We read in magazines and diet sites all the time that protein has an amazing impact on women’s health however it is important for you to understand that this essential nutrient does much more than just making you feel satiated. Protein is used by the body to repair as well as build tissues, and it also works like the building block of bones and muscles. Despite this it is unfortunate that nearly fifty percent of women don’t know the adequate amount of protein that they must have.
So, how much protein is needed?
As per a registered dietitian and nutritional spokesperson, Tara Dellolacono Thies, most women require between 50 and 60 grams protein on a daily basis. The Institute of Medicine suggests that women should take approximately 0.8 grams of protein per kilogram body weight.
What are the recommended sources of protein?
People having a well-rounded diet usually get enough protein however it is essential to include the entire protein nutrient which includes the nine essential amino acids. The most recommended sources for protein are eggs, meat, fish, dairy products, and soybeans. The vegetables , fruits, and whole grains can be combined to provide a complete protein meal.
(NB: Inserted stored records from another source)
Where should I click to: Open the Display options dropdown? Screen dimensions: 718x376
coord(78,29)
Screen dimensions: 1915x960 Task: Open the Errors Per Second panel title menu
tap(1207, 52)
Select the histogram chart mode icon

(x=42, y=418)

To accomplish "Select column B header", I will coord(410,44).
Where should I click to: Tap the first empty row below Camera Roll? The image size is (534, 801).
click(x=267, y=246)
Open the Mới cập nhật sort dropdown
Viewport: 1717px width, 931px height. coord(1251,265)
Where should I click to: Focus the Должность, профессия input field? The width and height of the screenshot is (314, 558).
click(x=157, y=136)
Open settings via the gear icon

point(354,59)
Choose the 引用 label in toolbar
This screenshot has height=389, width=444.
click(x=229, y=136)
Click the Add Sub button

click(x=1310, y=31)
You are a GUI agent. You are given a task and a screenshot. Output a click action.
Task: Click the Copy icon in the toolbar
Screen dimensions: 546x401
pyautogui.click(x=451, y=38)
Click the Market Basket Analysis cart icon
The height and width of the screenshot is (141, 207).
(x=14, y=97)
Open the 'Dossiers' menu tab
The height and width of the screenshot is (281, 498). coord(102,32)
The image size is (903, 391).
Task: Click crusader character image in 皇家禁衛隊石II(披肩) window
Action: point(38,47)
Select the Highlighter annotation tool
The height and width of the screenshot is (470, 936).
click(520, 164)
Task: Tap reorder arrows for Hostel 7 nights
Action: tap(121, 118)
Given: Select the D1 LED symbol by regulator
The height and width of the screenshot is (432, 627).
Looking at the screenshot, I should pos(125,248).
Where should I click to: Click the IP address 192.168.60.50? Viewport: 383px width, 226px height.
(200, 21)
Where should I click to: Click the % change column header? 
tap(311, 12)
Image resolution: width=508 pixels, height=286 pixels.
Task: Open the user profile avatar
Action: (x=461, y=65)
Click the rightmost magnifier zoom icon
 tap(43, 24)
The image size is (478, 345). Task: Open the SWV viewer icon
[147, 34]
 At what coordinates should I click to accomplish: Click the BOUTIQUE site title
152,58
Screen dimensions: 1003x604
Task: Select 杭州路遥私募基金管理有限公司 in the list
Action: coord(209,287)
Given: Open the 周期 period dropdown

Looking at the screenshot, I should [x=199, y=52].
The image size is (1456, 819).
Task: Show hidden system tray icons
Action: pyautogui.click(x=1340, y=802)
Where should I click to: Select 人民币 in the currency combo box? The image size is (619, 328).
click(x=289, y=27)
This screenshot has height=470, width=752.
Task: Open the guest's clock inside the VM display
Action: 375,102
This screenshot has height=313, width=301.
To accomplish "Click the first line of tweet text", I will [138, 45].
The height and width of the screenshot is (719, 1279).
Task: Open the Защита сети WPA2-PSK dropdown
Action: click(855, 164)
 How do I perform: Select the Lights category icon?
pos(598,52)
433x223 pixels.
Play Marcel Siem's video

Regulating the saturated fat intake?
Although meat contains high amounts of protein, it is also important to consider the amount of saturated fats that you are getting in your diet. It should be remembered that about one serving of steak can give you 75 percent of your saturated fat content of the day. So, consider that you consume more of the low-fat, protein-packed superfoods such as yellow fish or tuna, roasted chicken, lean flank steak, soyabeans, lentils, and non-fat Greek yogurt.
Besides the above mentioned superfoods that contain protein, some of the other recommended sources of protein are lamb, beans, salmon, turkey, nuts, and milk. If you are traveling and need protein to boost your energy levels, you can rely on the protein shakes and energy bars that work like great protein-rich foods.